MetaPhlAn 4.1 release (new virome database and SGB database update)

Announcement: We are pleased to share that MetaPhlAn 4.1 is now available, which includes a new module for viral profiling as described in this bioRxiv preprint (Discovering and exploring the hidden diversity of human gut viruses using highly enriched virome samples). This is enabled by an updated MetaPhlAn database version (vJun23), which also includes 6,272 more SGBs compared to the previous version (vOct22).
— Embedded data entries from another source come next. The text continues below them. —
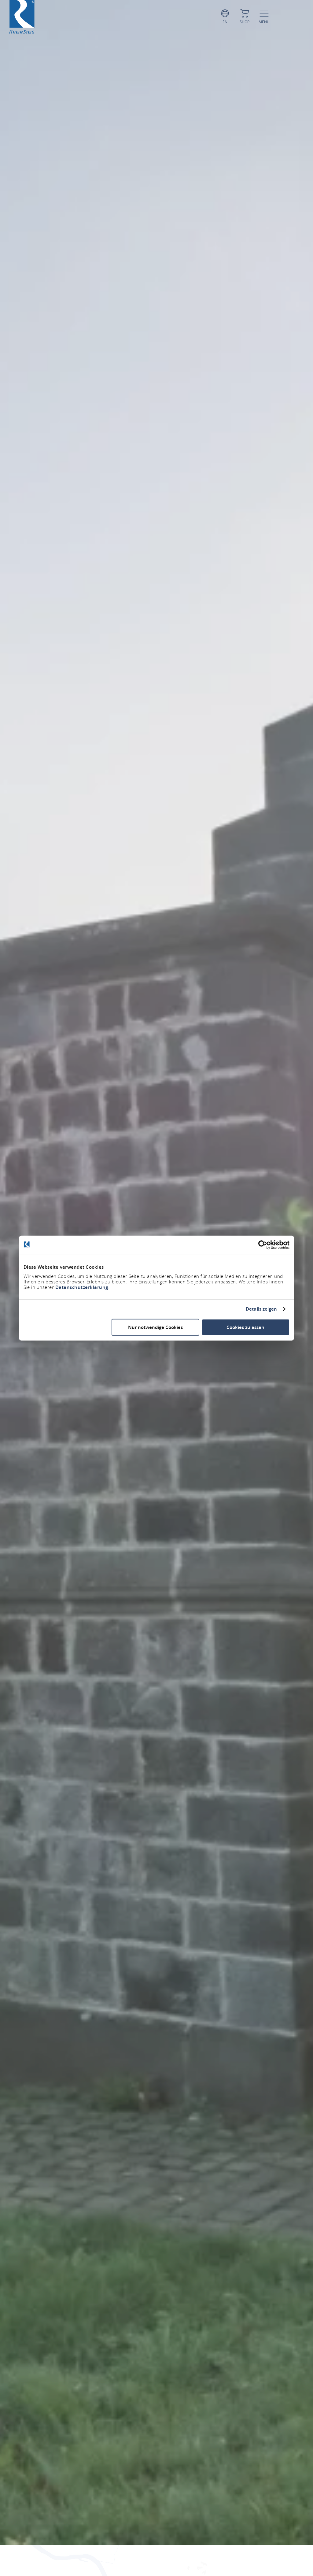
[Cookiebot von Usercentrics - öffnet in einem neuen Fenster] (262, 1244)
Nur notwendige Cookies (155, 1327)
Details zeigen (261, 1309)
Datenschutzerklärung (81, 1287)
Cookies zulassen (245, 1327)
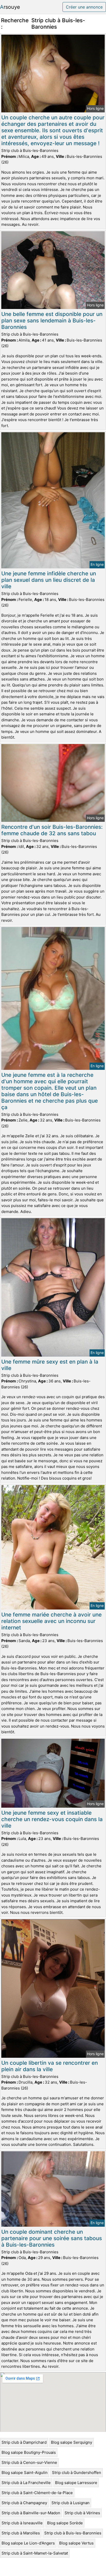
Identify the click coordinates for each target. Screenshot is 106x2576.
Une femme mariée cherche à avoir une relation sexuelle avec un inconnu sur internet (51, 1621)
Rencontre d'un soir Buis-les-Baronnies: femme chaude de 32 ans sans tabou (52, 830)
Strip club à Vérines (82, 2512)
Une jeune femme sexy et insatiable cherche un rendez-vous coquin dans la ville (52, 1819)
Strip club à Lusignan (70, 2502)
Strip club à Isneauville (22, 2522)
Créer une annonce (84, 7)
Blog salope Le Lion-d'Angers (28, 2543)
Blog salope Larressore (76, 2482)
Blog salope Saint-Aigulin (25, 2472)
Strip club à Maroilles (21, 2533)
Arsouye (10, 7)
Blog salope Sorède (65, 2522)
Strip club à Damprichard (24, 2442)
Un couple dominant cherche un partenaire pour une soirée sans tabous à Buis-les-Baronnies (51, 2238)
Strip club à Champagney (24, 2502)
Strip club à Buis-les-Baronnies (72, 2533)
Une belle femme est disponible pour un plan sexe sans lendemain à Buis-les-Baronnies (51, 320)
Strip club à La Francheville (26, 2482)
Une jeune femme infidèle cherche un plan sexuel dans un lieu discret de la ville (48, 580)
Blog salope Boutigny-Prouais (29, 2452)
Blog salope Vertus (76, 2543)
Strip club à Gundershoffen (76, 2472)
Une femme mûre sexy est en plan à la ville (49, 1364)
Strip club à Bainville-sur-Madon (31, 2512)
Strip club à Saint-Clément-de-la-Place (37, 2492)
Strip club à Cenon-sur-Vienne (29, 2462)
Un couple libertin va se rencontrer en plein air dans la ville (49, 2066)
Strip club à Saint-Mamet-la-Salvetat (35, 2553)
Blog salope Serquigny (71, 2442)
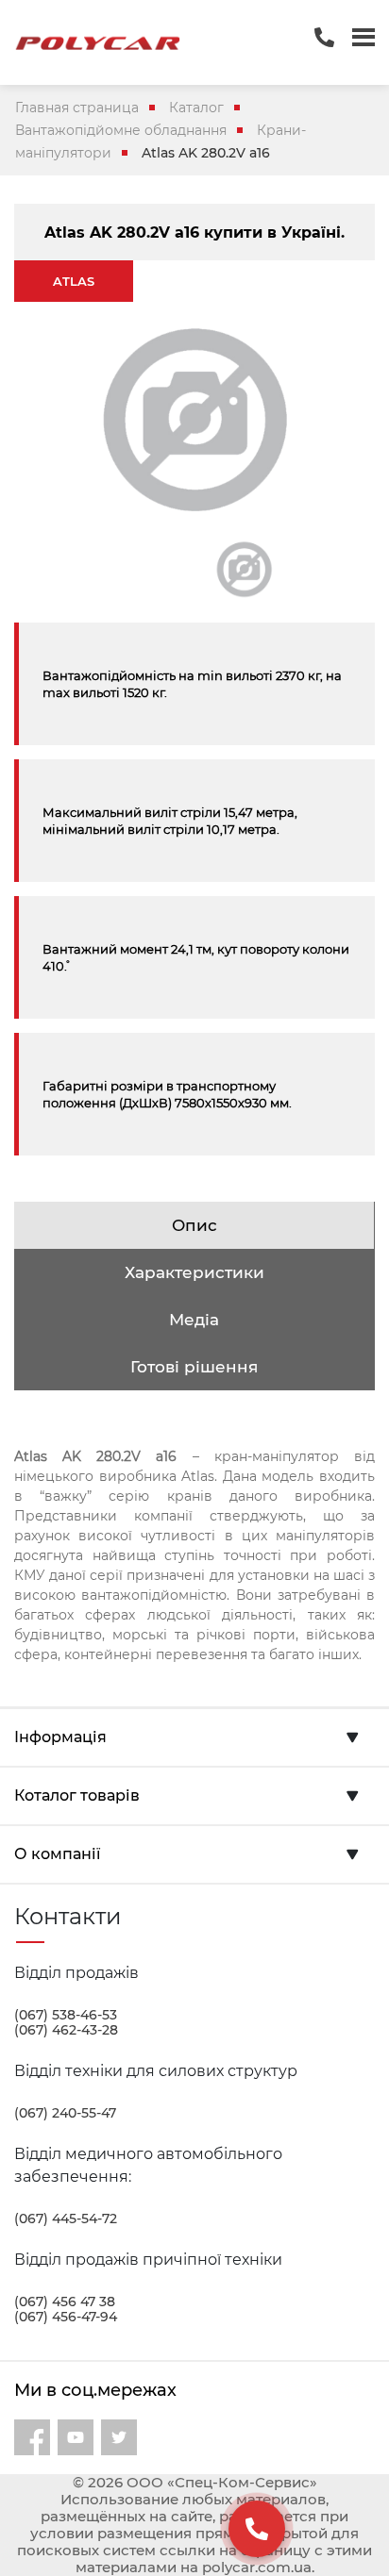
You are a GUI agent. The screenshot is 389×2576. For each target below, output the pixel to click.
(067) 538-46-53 (65, 2014)
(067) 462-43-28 (66, 2029)
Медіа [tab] (194, 1319)
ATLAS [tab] (73, 281)
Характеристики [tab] (194, 1272)
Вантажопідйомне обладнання (121, 130)
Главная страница (77, 107)
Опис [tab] (194, 1225)
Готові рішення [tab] (194, 1366)
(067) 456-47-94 (65, 2316)
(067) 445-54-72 (65, 2218)
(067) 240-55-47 (65, 2112)
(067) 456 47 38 (64, 2301)
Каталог (196, 107)
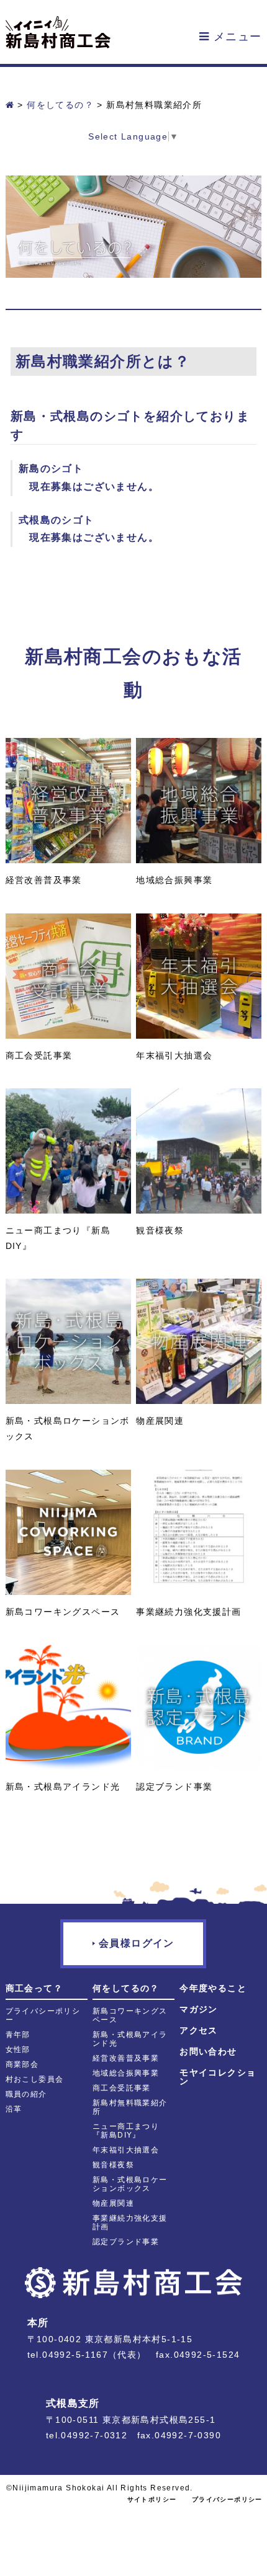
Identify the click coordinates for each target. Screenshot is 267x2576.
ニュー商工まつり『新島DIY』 (126, 2130)
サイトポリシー (152, 2499)
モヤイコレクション (217, 2076)
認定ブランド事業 (126, 2241)
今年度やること (213, 1988)
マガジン (198, 2009)
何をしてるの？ (126, 1988)
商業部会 (22, 2064)
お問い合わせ (208, 2051)
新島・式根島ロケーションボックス (130, 2184)
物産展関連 (113, 2203)
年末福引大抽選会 (126, 2150)
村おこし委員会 (35, 2079)
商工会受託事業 (122, 2088)
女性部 (18, 2049)
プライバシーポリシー (227, 2499)
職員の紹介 (26, 2094)
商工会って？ (34, 1988)
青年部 (18, 2034)
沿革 (14, 2109)
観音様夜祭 (113, 2165)
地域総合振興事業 (126, 2073)
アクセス (198, 2030)
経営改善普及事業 (126, 2058)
A parallel release for HUMAnN 3 (v3.9) is also provided to maintain compatibility between MetaPhlAn 4’s updated taxonomic profiles and HUMAnN 3’s (non-viral) pangenome catalog.

For details on MetaPhlan 4, check announcing MetaPhlAn 4 or visit the MetaPhlAn 4 GitHub repository.

MetaPhlAn new viral database in a nutshell

In MetaPhlAn 4.1 we introduce a new option (–profile_vsc) that allows the user to profile a set of >162,000 viral sequences extracted from thousands of metagenomics assemblies. The database was built by leveraging 5,651 contigs from 255 viromes highly enriched for virus-like particles, that were then used to retrieve thousands more similar sequences from viromes and metagenomes. We validated the catalog by removing sequences mapping against binned MAGs (to discard sequences of clear bacterial origin), and kept only those sequences found multiple times in unbinned metagenomes (more likely to represent viruses).

The sequences were clustered into 3,944 VSCs (Viral Sequence Clusters), then further grouped into 1,345 Viral Sequence Groups (VSGs). A total of 45,872 representative viral sequences were then included in this MetaPhlAn 4.1 release. Each cluster/group is labeled as known (kVSG) or unknown (uVSG) depending on the presence of at least a viral RefSeq reference genome within the cluster. A set of 45,872 sequences that are representative of each viral group are now incorporated in the MetaPhlAn database.

With this new optional command, MetaPhlAn 4.1 will report the breadth of coverage of each Viral Sequence Group (VSG), in a separated file and in parallel with the standard analysis, without the need for an additional mapping.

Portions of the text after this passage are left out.